English 188A - Winter, 2022

Topics in Literary & Critical Theory

Topic: Violence & Representation

Class Information

Instructor: Gray, Erin
CRN: 23475
Time: MW 2:10-3:30
Location: 308 Voorhies


In this upper-division seminar, we study the relationship between violence and representation in the production of modern, racialized subjectivity. We begin by placing both terms (violence and representation) under scrutiny, engaging theories of economic, racial, and gender domination that turn on the relationship between physical force and psychological, spiritual, and epistemic harm; theories of aesthetic judgment and cultural mediation that pressure popular understandings of representational accuracy and the production of cultural stereotypes; and theories of political representation endemic in liberal political thought and actualized in capitalist democracies such as the United States.

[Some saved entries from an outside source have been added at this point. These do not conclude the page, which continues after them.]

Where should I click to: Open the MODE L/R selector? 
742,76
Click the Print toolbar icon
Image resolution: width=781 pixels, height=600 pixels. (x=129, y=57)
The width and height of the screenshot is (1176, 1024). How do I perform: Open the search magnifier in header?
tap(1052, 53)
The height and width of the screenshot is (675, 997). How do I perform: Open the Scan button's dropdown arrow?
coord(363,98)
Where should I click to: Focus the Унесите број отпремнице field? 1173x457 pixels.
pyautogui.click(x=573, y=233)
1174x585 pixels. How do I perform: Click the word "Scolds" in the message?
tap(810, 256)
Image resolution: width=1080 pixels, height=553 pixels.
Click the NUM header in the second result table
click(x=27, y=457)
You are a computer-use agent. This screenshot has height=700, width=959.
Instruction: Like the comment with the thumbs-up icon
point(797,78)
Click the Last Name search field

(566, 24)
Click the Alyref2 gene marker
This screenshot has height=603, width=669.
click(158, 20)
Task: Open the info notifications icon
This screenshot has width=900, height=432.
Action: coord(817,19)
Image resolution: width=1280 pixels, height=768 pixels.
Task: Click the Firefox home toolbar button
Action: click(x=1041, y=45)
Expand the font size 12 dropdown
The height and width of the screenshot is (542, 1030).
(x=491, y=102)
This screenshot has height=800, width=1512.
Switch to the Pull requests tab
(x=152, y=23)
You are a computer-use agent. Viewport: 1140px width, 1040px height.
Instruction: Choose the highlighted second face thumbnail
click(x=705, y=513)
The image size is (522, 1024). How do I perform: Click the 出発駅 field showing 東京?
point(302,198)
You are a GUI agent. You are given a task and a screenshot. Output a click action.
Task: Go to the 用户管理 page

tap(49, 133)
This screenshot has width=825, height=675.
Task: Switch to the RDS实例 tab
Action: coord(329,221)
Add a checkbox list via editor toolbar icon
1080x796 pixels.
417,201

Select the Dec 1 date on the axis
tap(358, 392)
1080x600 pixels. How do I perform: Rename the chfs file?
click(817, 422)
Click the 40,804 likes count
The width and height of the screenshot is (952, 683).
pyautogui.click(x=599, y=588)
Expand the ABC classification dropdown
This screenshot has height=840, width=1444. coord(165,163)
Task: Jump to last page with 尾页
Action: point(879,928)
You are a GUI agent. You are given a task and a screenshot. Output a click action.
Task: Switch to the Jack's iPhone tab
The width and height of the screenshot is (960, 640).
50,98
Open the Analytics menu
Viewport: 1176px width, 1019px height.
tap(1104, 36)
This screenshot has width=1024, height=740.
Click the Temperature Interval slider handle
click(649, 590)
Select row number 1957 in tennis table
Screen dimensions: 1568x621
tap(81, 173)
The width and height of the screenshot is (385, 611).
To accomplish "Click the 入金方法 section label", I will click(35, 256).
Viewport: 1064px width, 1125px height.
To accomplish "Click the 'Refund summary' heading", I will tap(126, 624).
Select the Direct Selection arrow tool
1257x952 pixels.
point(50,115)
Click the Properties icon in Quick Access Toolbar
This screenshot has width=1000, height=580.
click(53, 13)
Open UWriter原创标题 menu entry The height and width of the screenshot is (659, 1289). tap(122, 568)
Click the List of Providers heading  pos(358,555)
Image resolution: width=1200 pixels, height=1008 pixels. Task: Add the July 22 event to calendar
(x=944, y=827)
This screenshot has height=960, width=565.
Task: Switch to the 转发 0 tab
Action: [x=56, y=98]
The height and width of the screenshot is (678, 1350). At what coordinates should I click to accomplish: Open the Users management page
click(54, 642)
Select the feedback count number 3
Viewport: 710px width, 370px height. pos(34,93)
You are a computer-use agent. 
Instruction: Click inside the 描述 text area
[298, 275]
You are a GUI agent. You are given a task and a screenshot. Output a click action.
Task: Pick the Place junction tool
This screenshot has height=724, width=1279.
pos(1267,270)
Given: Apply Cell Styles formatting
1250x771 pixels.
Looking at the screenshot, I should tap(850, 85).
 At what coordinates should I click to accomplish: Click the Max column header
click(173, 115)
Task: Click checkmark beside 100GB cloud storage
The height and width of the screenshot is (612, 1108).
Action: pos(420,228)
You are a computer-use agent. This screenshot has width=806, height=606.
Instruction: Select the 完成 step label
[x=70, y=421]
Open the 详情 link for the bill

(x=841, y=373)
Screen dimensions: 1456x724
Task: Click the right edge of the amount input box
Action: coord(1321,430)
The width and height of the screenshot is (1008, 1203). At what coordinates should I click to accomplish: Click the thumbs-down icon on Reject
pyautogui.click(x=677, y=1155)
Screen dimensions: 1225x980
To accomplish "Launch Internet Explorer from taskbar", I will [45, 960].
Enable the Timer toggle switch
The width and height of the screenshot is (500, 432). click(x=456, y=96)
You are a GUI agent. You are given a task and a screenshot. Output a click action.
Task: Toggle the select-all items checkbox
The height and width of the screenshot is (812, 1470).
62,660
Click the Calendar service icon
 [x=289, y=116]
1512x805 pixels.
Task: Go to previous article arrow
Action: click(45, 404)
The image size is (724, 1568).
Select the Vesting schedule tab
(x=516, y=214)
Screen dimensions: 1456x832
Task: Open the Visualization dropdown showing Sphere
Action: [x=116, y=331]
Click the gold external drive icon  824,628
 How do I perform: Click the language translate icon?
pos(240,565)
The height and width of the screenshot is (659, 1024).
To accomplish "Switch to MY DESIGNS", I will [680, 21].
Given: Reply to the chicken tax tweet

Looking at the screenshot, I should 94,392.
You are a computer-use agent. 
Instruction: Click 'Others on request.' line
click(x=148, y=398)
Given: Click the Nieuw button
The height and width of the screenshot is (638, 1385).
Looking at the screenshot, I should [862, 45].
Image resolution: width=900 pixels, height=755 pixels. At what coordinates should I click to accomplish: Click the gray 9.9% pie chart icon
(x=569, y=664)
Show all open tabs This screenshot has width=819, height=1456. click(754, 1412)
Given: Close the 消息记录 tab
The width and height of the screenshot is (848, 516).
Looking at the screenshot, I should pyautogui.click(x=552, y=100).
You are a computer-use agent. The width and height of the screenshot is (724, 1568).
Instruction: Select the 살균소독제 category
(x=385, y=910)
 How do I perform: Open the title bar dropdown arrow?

Throughout the course, we read and interpret literary, visual, and musical explorations of the systems of violence (transatlantic slavery, settler colonialism, postcolonialism, and the seeming permanence of civil and imperial war) that shape modern life. What is the relationship between force and form? Does the consumption of violent media render viewers numb to atrocity? How do cultural texts treat forms of harm that are typically unseen and unthought? In what ways might representation and recognition be forms of violence?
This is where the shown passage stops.